• Problem requirements:
Report back every line below that carries the word "agent".

━━━━━━━━━━━━━━━━━━━━━━━━━━━━━━

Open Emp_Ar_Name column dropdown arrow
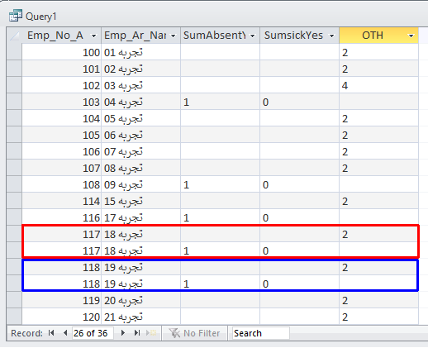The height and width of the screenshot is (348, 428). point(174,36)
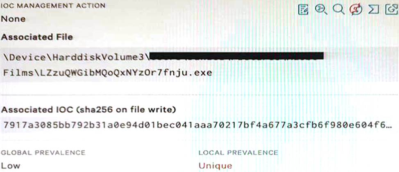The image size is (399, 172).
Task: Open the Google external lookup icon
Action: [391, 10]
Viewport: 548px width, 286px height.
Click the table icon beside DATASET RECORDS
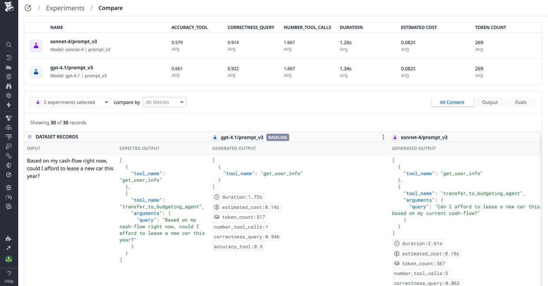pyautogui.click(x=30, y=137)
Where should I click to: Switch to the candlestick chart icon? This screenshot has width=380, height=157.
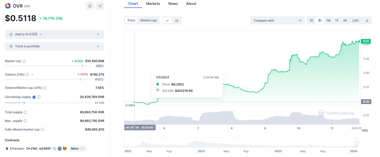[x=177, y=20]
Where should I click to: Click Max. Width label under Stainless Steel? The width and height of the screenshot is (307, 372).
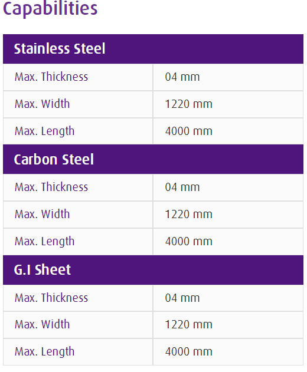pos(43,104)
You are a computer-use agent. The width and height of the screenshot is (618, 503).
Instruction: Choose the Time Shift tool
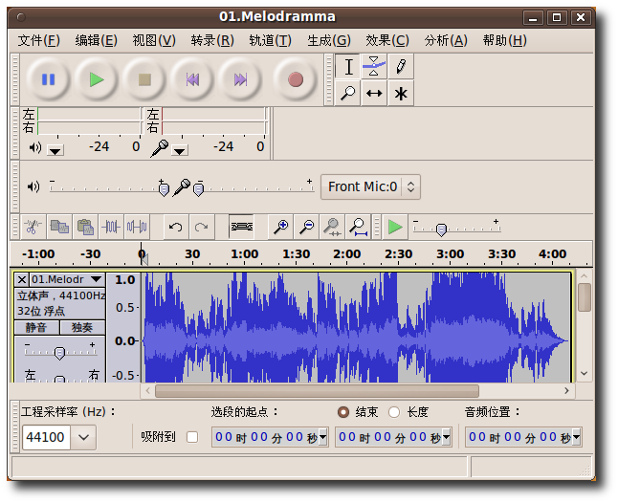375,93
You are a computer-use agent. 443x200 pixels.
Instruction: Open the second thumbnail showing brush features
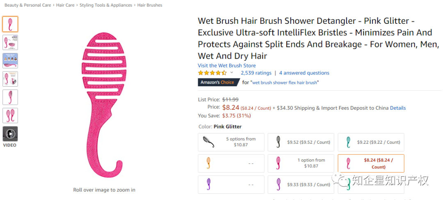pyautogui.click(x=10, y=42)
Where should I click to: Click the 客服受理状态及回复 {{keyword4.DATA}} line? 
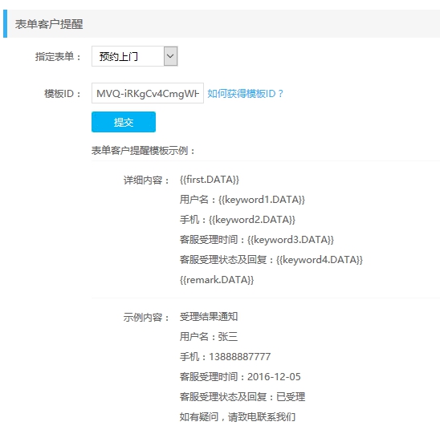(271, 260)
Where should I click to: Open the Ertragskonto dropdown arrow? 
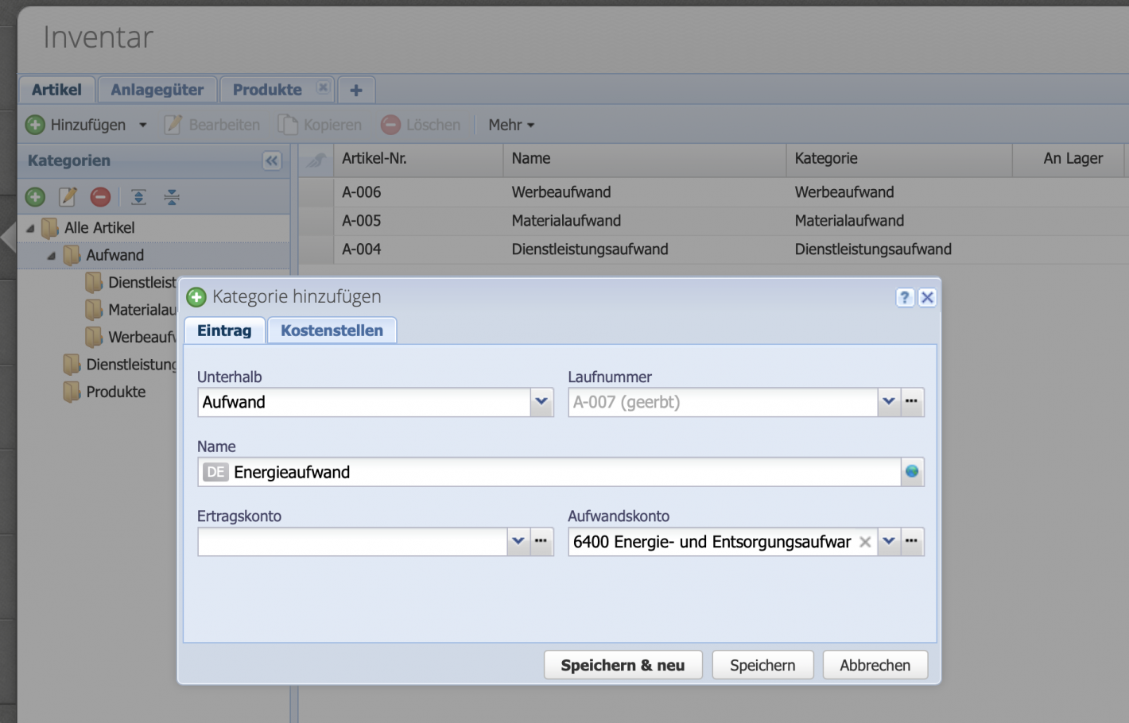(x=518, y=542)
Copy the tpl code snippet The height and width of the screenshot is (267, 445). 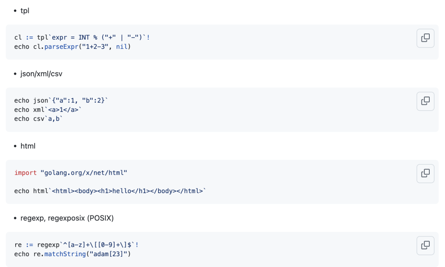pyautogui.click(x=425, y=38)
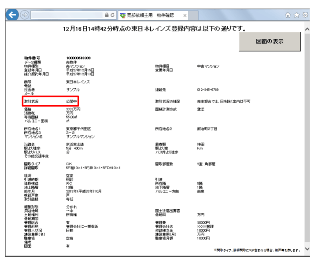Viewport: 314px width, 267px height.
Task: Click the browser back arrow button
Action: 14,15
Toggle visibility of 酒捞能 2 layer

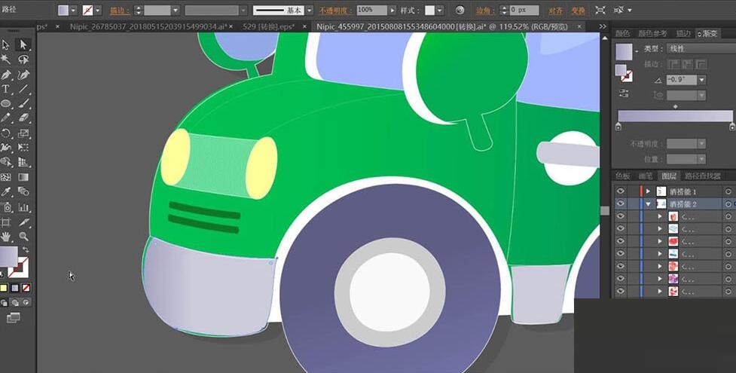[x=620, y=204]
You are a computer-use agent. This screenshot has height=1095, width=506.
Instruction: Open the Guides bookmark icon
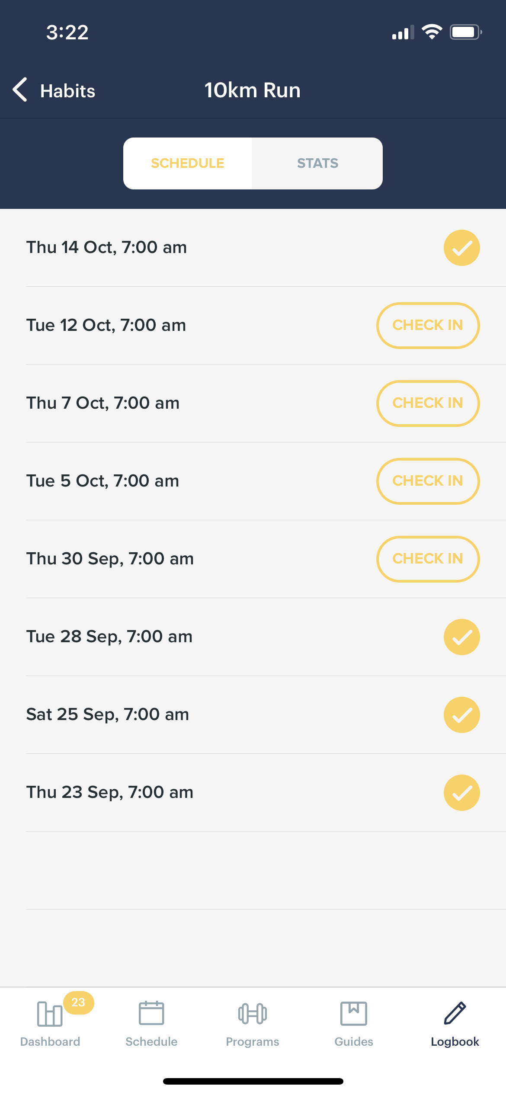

━━━━━━━━━━━━━━━━━━━━━━━━━━━━━━

• Output:
You are a computer-use agent. The width and height of the screenshot is (618, 503).
You are a computer-use agent. 443x200 pixels.
You are a computer-use agent. This screenshot has height=1095, width=506.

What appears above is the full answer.